Edda Media AS
- Company type: Subsidiary
- Industry: Mass media
- Founded: 1983 as Orkla Media
- Headquarters: Oslo, Norway
- Area served: Norway
- Key people: Karl Gunnar Opdal (CEO)
- Revenue: NOK 2,558 million (2006)
- Operating income: NOK 316 million (2006)
- Number of employees: 1,801 (2006)
- Parent: Mecom Group
- Website: eddamedia.no

= Edda Media =

Norwegian media group

Edda Media was a Norwegian media group that owned a number of Norwegian newspapers, television channels, radio channels and websites. The company was part of the Mecom Group and was the remaining domestic part of Orkla Media. In 2006 the newspapers in the Edda Group had 1,250,000 daily readers, a circulation of 257,128 and 800,000 unique web users. The corporation had 1,801 employees and head office in Oslo.

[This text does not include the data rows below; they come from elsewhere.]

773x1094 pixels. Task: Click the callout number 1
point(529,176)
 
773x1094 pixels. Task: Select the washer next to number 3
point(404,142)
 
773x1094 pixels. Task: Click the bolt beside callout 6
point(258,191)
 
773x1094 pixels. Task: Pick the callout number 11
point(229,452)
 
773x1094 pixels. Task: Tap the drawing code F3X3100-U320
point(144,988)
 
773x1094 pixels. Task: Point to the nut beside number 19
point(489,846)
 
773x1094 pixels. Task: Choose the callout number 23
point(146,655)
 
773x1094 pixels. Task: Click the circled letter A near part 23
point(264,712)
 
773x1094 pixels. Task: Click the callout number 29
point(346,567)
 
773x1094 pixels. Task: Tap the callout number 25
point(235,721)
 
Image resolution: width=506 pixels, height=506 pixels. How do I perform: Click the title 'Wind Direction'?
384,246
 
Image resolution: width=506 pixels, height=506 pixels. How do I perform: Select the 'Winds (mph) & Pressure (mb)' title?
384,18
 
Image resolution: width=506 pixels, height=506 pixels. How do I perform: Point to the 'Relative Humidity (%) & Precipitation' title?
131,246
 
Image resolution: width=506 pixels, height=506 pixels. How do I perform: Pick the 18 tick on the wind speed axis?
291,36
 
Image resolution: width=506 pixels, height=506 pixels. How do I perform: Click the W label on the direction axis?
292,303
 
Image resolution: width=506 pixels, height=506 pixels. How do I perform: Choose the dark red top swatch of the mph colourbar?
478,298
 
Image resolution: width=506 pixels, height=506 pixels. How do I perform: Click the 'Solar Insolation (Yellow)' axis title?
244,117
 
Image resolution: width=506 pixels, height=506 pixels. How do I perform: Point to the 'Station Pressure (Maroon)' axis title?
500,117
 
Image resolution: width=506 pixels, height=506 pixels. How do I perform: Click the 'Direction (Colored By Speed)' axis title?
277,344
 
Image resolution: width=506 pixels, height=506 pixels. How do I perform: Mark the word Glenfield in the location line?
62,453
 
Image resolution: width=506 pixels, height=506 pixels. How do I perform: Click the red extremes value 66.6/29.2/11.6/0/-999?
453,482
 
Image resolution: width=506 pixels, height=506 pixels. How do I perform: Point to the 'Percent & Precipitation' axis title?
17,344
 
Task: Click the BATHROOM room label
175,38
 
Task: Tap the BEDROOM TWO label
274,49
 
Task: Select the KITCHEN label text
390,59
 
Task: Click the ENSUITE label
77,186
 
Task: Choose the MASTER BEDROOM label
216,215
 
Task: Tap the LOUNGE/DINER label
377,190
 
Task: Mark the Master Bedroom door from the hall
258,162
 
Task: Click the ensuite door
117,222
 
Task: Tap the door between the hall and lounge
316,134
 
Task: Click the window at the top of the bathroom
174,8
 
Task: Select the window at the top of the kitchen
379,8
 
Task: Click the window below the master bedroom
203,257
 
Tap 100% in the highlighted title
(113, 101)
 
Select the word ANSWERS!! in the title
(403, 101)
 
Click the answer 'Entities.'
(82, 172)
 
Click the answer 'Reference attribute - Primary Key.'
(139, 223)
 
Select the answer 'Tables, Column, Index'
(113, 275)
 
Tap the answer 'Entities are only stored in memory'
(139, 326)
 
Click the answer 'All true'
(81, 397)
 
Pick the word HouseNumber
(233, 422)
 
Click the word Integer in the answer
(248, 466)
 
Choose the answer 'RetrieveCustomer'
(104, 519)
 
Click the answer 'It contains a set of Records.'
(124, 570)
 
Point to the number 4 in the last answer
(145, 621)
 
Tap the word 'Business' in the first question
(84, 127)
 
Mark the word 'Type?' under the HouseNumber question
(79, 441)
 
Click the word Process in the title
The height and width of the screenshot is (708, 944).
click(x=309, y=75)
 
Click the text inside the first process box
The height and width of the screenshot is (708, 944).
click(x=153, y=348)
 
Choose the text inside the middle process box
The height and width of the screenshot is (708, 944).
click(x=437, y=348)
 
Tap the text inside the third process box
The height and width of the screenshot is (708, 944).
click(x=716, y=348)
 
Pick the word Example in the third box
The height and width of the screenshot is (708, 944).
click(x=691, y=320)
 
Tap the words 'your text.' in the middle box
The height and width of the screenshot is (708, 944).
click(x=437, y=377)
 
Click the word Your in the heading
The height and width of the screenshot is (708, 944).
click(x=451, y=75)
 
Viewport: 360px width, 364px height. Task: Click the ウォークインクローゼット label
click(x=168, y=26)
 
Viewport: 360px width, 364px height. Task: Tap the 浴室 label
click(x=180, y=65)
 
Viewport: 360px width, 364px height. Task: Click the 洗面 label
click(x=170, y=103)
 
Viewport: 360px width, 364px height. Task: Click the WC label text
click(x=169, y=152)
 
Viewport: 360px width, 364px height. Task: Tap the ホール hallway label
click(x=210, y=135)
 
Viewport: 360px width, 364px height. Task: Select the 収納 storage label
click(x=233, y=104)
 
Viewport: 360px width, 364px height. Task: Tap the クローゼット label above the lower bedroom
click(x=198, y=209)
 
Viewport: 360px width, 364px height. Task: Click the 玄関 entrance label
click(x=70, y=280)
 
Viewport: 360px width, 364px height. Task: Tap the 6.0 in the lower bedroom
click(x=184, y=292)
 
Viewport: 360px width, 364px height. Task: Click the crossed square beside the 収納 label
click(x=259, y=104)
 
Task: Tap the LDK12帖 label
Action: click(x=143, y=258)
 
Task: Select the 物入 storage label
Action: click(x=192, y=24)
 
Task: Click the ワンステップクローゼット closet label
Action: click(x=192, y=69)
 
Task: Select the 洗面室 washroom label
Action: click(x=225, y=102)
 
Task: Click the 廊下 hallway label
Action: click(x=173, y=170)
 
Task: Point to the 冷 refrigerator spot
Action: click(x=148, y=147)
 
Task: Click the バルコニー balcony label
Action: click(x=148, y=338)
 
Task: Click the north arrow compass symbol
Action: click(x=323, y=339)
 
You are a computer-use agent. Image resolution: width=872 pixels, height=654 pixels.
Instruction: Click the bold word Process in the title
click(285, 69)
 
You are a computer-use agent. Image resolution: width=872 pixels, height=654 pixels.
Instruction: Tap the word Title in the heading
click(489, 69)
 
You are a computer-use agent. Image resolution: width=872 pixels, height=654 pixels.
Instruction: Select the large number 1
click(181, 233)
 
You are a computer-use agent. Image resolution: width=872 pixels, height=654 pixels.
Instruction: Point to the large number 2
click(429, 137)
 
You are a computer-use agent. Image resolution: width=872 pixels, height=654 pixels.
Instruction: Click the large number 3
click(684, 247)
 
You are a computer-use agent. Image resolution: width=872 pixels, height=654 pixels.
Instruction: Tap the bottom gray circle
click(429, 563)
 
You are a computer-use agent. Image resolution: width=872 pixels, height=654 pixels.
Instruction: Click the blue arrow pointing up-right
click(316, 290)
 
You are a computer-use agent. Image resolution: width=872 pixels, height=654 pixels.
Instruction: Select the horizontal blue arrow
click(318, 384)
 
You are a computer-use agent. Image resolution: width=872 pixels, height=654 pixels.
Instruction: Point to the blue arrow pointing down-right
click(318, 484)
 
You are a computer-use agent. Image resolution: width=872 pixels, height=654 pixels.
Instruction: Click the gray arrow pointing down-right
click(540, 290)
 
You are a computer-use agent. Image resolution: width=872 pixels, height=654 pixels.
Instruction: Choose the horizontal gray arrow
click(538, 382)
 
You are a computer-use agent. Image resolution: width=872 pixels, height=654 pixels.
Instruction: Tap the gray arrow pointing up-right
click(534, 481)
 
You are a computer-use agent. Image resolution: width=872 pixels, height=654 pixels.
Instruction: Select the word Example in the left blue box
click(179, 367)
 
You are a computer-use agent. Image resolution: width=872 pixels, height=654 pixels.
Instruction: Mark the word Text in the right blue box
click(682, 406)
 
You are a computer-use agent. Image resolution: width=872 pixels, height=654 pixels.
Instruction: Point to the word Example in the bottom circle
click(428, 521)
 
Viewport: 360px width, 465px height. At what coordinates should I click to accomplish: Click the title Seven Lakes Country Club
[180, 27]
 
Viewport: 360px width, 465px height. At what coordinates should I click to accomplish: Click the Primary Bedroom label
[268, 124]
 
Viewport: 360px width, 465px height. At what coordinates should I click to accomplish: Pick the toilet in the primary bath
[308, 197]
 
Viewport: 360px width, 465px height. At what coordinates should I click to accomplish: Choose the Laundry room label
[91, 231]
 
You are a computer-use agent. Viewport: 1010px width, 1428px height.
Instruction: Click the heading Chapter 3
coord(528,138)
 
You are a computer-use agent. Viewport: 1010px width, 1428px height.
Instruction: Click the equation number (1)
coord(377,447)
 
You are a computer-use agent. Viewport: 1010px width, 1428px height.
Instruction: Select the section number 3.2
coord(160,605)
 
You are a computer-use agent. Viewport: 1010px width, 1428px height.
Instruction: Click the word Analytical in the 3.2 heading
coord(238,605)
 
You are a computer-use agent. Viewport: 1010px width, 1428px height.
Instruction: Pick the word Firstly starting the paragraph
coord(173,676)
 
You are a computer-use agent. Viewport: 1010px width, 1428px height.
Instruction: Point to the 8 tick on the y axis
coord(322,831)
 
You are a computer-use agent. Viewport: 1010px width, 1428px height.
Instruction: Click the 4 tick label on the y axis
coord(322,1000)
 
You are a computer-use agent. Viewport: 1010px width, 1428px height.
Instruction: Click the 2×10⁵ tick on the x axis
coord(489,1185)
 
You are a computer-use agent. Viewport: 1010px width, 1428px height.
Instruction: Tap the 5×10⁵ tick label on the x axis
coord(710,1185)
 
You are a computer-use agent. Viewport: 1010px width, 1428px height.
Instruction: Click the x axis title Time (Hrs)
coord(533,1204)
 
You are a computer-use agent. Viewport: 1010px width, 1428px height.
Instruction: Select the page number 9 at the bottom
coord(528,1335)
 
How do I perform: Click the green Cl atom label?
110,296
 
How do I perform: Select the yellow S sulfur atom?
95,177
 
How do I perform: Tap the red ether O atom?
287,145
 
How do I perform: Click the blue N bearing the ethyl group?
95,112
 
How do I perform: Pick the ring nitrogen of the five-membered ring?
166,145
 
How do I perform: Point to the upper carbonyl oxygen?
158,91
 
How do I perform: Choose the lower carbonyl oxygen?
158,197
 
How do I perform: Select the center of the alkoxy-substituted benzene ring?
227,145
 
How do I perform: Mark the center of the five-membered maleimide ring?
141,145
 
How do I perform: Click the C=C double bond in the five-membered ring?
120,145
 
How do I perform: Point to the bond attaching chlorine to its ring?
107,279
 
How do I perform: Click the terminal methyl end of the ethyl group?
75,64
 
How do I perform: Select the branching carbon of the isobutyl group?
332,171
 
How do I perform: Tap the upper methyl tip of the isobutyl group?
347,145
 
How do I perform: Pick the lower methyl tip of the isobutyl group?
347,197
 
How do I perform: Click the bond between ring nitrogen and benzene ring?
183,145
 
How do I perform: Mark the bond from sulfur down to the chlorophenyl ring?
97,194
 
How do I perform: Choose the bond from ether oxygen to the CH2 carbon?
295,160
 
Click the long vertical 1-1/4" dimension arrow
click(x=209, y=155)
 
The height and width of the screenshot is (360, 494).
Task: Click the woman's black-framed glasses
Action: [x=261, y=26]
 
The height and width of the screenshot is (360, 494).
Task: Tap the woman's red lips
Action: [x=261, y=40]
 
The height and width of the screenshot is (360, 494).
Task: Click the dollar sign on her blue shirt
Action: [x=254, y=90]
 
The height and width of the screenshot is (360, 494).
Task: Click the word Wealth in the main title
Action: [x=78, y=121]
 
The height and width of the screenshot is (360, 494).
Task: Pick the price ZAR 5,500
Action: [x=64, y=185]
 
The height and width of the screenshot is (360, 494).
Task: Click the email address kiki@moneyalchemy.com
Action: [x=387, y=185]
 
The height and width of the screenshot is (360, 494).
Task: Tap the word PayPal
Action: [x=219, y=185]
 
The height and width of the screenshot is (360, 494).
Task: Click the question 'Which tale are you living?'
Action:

Among the newspapers owned are Drammens Tidende, Fjordenes Tidende, Fjuken, Fredriksstad Blad, Gjengangeren, Haugesunds Avis, Indre Østfold Avis, Kanalen, Kragerø Blad, Lierposten, Laagendalsposten, Nordstrands Blad, Moss Avis, Romsdals Budstikke, Røyken og Hurums Avis, Sande Avis, Sandefjords Blad, Sarpsborgavisa, Sunnmørsposten, Svelviksposten, Telen, Tønsbergs Blad, Ullern Avis Akersposten, Varden, Vikebladet Vestposten, Vigga and Åndalsnes Avis. The company owns Lokalavisene Oslo and also has partial ownership of Budstikka (31.5%), Gudbrandsdølen Dagningen, (24%), Hamar Dagblad (66.9%), Ringsaker Blad (66.9%), Østlandets Blad (79.9%) and Østlendingen (66.9%). Among the television channels are TV Buskerud and TV Vestfold. The websites are organized under Edda Digital and consist of 27 online newspapers as dt.no (Drammens Tidende), sb.no (Sandefjords Blad), tb.no (Tønsbergs Blad) and ostlendingen.no (Østlendingen), and commercial services as tinde.no, toppfotballkort.no and opoint.no,

==History==
Edda Media dates back to 1983 when the Orkla Group entered the mass media market through the company Orkla Communications, later Orkla Media. The company acquired through the 1980s and 1990s a number of smaller, independent newspapers and local television channels throughout the country, and quickly became one of the big three within the newspaper market in Norway, along with Schibsted and A-Pressen. In 2005 Orkla announced it would leave the media market, and sold its shares in Adresseavisen and Bergens Tidende. The remaining stakes, were sold to Mecom Media, and the company split into three holding companies: Edda Media, Berlingske Officin and Rzeczpospolita. Edda Media retained the Norwegian portfolio of media. Edda media was sold in 2012 to Amedia.